■ Aim of the task:
Change "Gaussian panel" to "Gaussian plot" in the entries from the line with "Click the -2 x-axis label under the Gaussian" up to and including the line with "point(112,195)", and give those lines again with everything else unchanged. Leave the pictures out.

..........

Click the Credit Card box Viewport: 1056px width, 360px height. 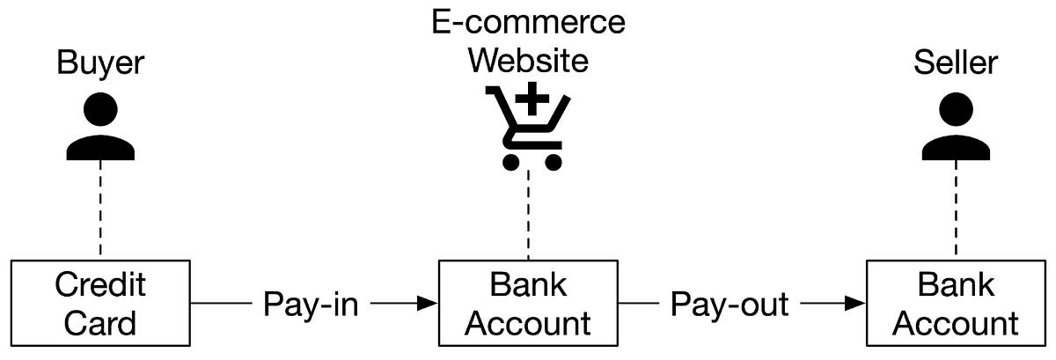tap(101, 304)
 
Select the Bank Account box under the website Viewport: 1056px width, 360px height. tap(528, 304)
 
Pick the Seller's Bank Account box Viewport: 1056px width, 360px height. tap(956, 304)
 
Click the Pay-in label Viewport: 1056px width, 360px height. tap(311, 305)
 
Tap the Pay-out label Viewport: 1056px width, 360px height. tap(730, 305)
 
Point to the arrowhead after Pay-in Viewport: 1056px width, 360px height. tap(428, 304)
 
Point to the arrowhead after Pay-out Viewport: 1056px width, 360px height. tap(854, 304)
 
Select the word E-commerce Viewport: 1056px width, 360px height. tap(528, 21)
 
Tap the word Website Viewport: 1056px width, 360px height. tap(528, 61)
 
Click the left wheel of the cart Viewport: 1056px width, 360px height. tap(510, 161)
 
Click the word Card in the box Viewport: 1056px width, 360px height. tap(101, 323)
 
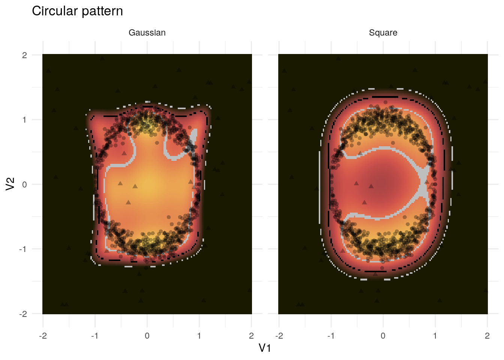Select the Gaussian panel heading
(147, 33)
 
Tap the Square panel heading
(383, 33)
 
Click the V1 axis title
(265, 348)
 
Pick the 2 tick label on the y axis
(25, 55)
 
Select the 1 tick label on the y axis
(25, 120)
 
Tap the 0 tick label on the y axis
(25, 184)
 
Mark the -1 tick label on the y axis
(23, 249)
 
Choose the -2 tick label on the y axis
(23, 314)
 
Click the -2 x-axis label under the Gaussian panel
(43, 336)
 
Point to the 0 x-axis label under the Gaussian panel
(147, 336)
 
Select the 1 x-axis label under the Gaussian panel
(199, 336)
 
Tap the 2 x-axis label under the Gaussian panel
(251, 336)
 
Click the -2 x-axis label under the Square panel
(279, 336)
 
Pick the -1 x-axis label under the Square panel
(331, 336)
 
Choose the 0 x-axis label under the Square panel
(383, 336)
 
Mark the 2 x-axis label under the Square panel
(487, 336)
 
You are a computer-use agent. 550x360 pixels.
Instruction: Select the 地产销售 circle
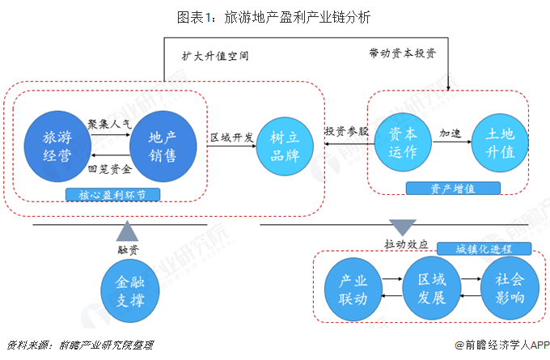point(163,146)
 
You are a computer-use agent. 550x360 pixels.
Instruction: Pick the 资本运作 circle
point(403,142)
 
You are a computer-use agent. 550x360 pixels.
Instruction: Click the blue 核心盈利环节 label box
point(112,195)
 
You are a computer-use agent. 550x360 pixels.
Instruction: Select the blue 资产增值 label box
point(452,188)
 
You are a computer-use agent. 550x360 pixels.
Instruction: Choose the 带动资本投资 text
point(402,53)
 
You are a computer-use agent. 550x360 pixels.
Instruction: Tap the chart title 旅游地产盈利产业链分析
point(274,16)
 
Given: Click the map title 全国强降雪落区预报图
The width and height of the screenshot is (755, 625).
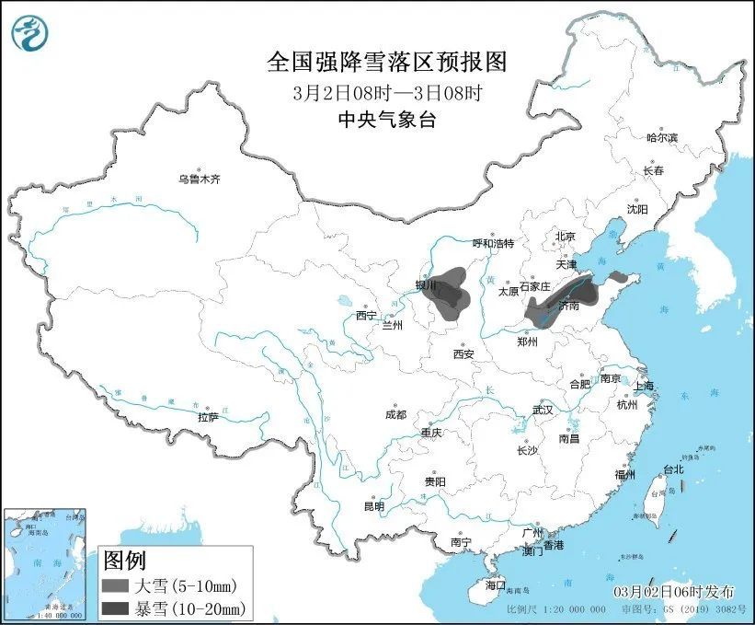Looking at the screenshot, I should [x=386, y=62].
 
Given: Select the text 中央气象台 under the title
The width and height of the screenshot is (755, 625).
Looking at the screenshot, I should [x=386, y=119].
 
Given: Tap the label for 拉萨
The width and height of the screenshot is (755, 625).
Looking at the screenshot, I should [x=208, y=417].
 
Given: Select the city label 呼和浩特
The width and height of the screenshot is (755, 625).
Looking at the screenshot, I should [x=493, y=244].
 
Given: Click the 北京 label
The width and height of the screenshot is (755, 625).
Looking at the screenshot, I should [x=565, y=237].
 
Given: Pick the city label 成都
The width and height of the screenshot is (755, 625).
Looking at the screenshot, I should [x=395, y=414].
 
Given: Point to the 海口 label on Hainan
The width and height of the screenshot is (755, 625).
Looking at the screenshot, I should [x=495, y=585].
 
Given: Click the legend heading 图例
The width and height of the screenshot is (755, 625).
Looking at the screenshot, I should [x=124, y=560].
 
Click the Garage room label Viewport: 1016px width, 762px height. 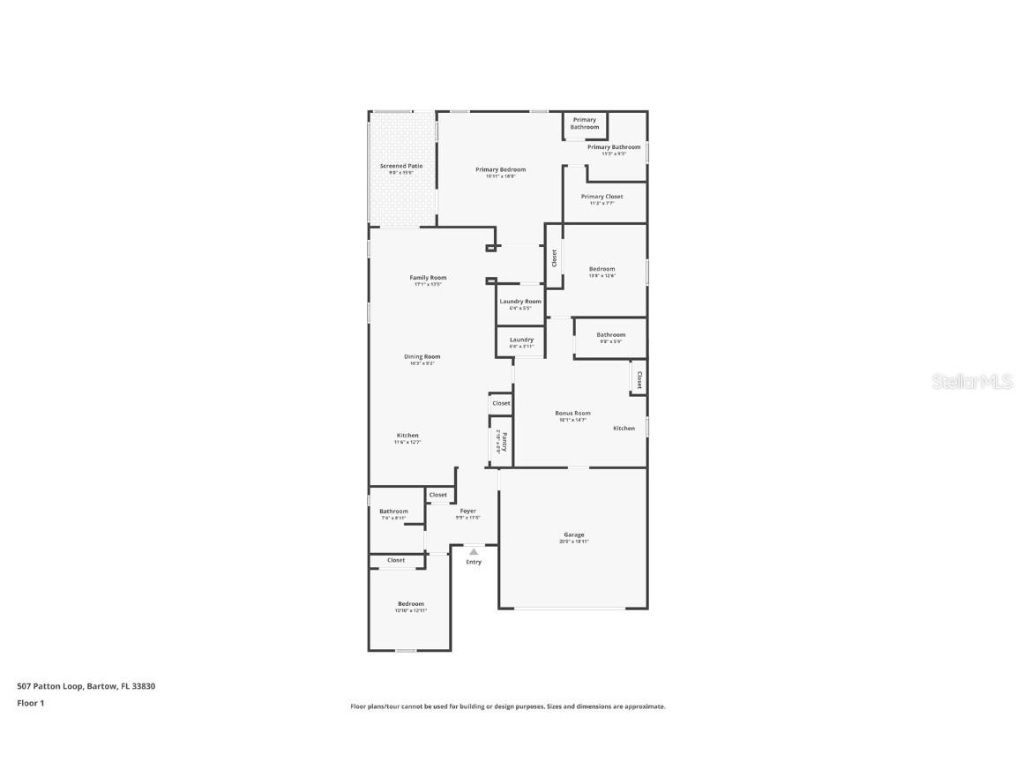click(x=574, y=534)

..........

■ Solution to this problem:
Click the -2 x-axis label under the Gaussian plot
(43, 336)
 
Point to the 0 x-axis label under the Gaussian plot
(147, 336)
 
Select the 1 x-axis label under the Gaussian plot
(199, 336)
 
Tap the 2 x-axis label under the Gaussian plot
(251, 336)
 
Click the -2 x-axis label under the Square panel
(279, 336)
 
Pick the -1 x-axis label under the Square panel
(331, 336)
 
Choose the 0 x-axis label under the Square panel
(383, 336)
 
Mark the 2 x-axis label under the Square panel
(487, 336)
 
You are a computer-use agent. 550x360 pixels.
Instruction: Select the 地产销售 circle
point(163,146)
 
You are a computer-use agent. 550x360 pixels.
Instruction: Pick the 资本运作 circle
point(403,142)
 
You are a computer-use agent. 550x360 pixels.
Instruction: Click the blue 核心盈利环节 label box
point(112,195)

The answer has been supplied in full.